# Cartesian Product in R and Python

python
r
Published

May 14, 2020

You’ve got a couple of groups and you want to get every possible combination of them. This is called the Cartesian Product of the groups. There are standard ways of doing this in R and Python.

## Python: List Comprehensions

Concretely we’ve got (in Python notation) the vectors `x = [1, 2, 3]` and `y = [4, 5]` and we want to get all possible pairs: [(1, 4), (2, 4), (3, 4), (1, 5), (2, 5), (3, 5)]`. The “pythonic” way to do this is with a list comprehension:

``[(x_, y_) for x_ in x for y_ in y]``

Another possibility is to use `itertools.product` which is especially useful for a large number of lists.

## R: Expand.grid

In R we can use `expand.grid` to get a `data.frame` of all pairs:

``expand.grid(x=x, y=y)``

In this expression the `x` and `y` to the left of the `=` sign are the names of the columns in the dataframe.

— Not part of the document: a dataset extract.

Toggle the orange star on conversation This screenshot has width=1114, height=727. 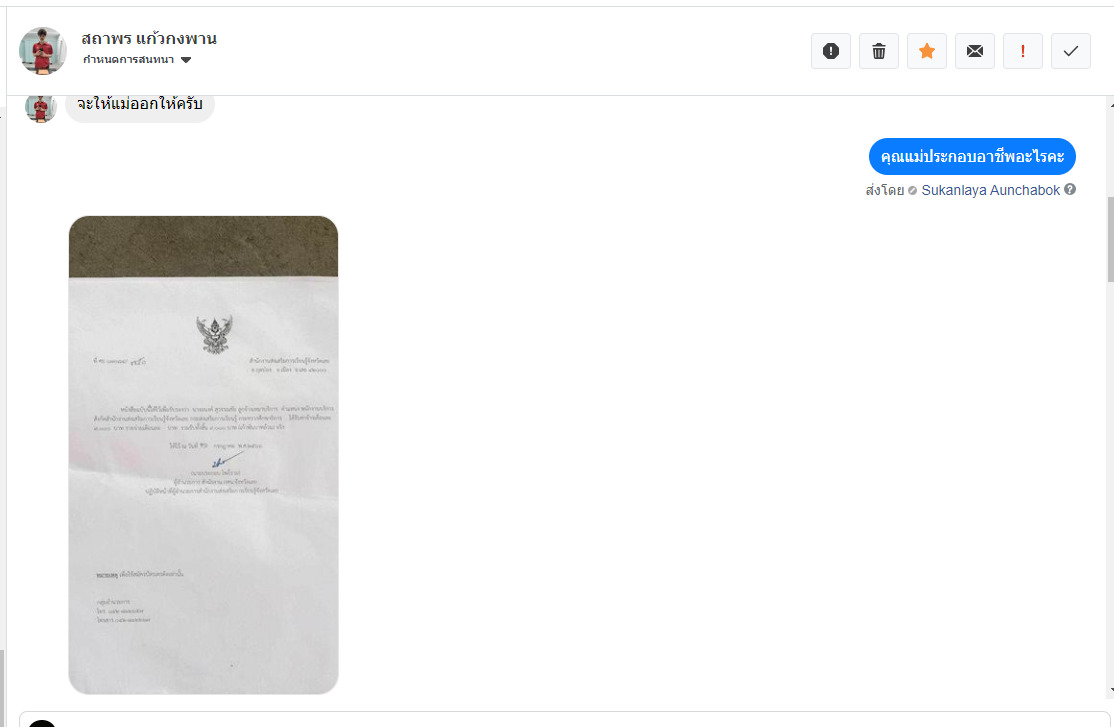click(926, 51)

I find this really useful when creating plots of functions with `ggplot2` to try every possible combination of parameters. You can also do this manually using `rep`; for example:

``data.frame(x=rep(x, length(y)), y=rep(y, each=length(x)))``

## Python: More Complex List Comprehensions

What if we have a slightly harder problem: there’s another vector `z = [6, 7]` and we want to take every aligned pair from `y` and `z` and combine it with every possible `x`. So the output should be `[(1, 4, 6), (2, 4, 6), (3, 4, 6), (1, 5, 7), (2, 5, 7), (3, 5, 7)]`. This is straightforward with list comprehensions by combining `y` and `z` with zip:

``[(x_, y_, z_) for x_ in x for y_, z_ in zip(y, z)]``

This is one of the strengths of Python list comprehensions, it’s easy to extend with different variables and with functions acting on those variables.

## R: tidyr expand

I don’t know how to do this harder task in R with `expand.grid`, and so I would have to fallback to the long way with `rep`. This would be

``data.frame(x=rep(x, length(y)), y=rep(y, each=length(x)), z=rep(z, each=length(x)))``

This gets quite tedious to write!

However there are neat ways to do this with the tidyr package, and in particular with the `expand` function. You can solve it like this:

``expand(data.frame(y=y, z=z), x, nesting(y, z)``

This gets all combinations of `x`, `y`, and `z`, providing that the pairs `y` and `z` are in the `data.frame` from the first argument.

Note that `expand` is not referentially transparent, and the variables rely on their names in the data frame (as is typical of tidyverse functions). For example `expand(data.frame(y=z, z=y), x, nesting(y, z)` will reverse the order of the last two columns.